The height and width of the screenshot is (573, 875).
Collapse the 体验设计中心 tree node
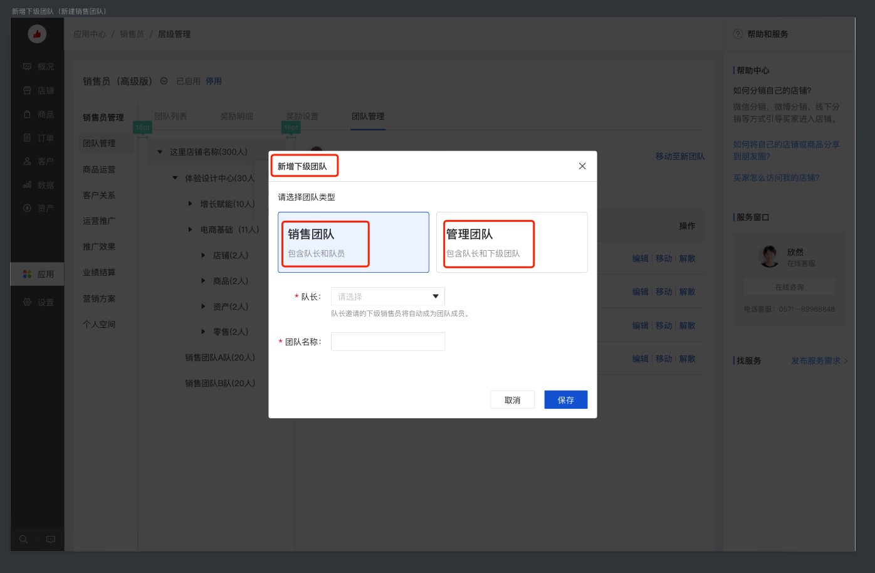(x=176, y=178)
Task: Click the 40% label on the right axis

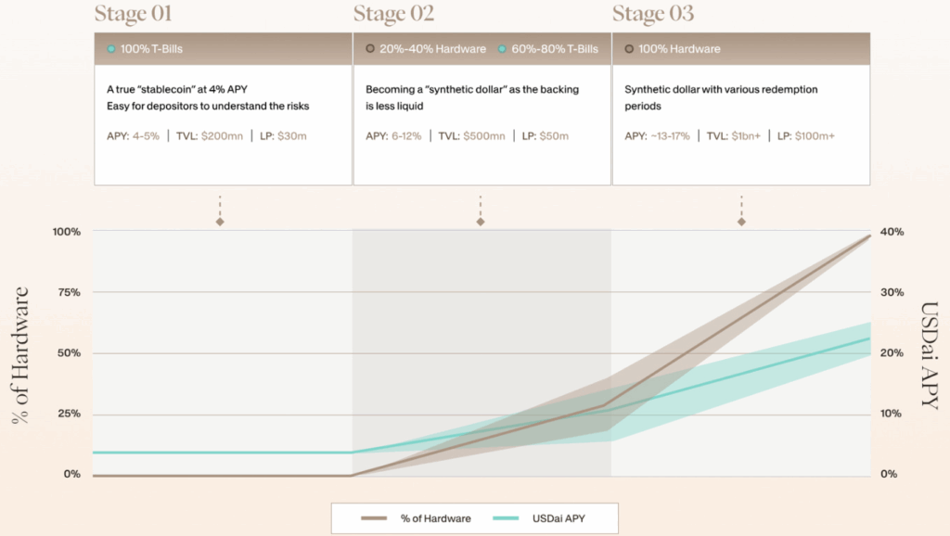Action: coord(892,231)
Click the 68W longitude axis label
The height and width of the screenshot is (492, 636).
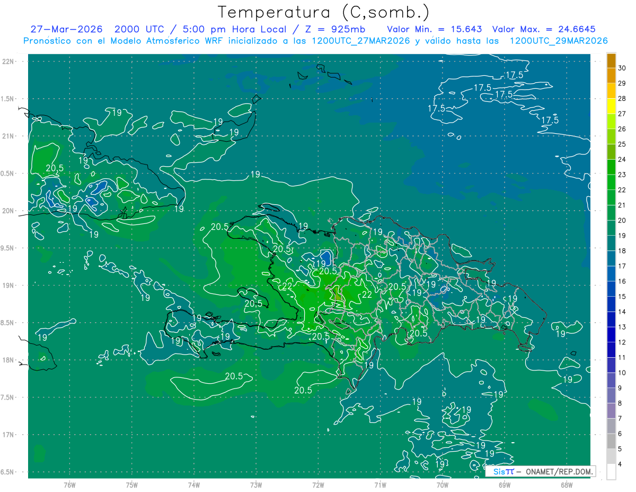[x=566, y=485]
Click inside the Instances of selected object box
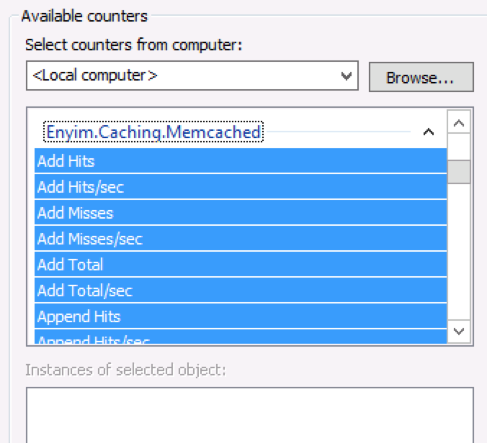487x443 pixels. click(249, 414)
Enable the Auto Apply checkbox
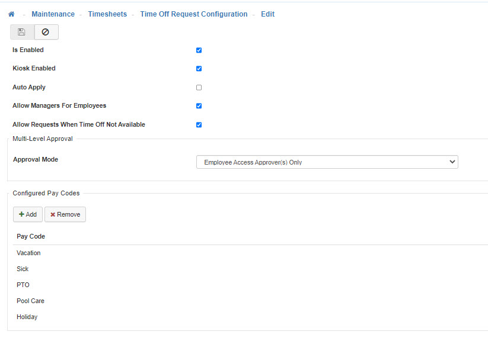Screen dimensions: 488x341 [x=199, y=88]
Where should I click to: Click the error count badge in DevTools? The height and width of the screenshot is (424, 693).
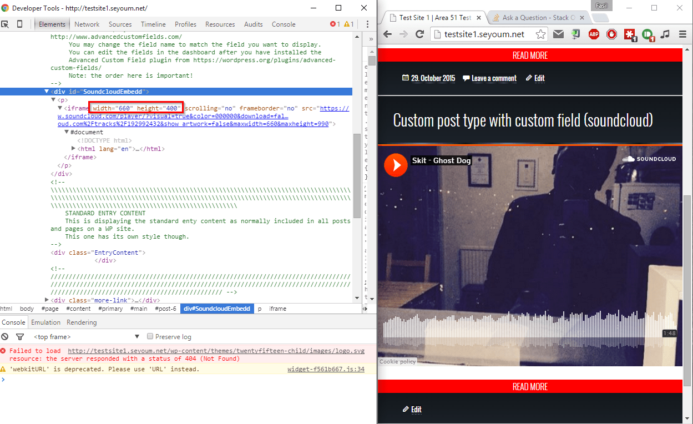point(333,24)
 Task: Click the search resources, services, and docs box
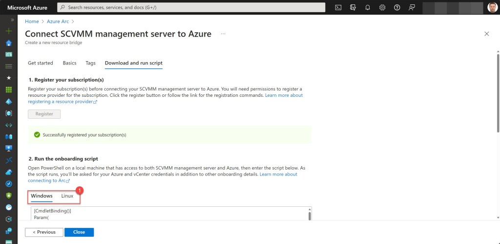[x=191, y=7]
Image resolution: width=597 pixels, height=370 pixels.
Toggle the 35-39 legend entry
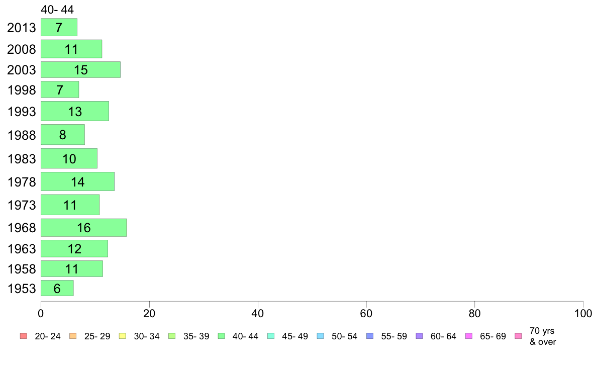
────────────────────────────────────────
» Task prompt
Write out every line of the records again without any change, leaving out the pictures.

» Output below
The height and width of the screenshot is (573, 875).
Collapse the 体验设计中心 tree node
(x=176, y=178)
Task: Click the 40% label on the right axis

Action: coord(892,231)
Click the 68W longitude axis label
The height and width of the screenshot is (492, 636).
[x=566, y=485]
Click inside the Instances of selected object box
487x443 pixels. click(249, 414)
Enable the Auto Apply checkbox
Screen dimensions: 488x341 [x=199, y=88]
Where should I click to: Click the error count badge in DevTools? The height and width of the screenshot is (424, 693).
point(333,24)
 Task: Click the search resources, services, and docs box
[x=191, y=7]
Image resolution: width=597 pixels, height=370 pixels.
Toggle the 35-39 legend entry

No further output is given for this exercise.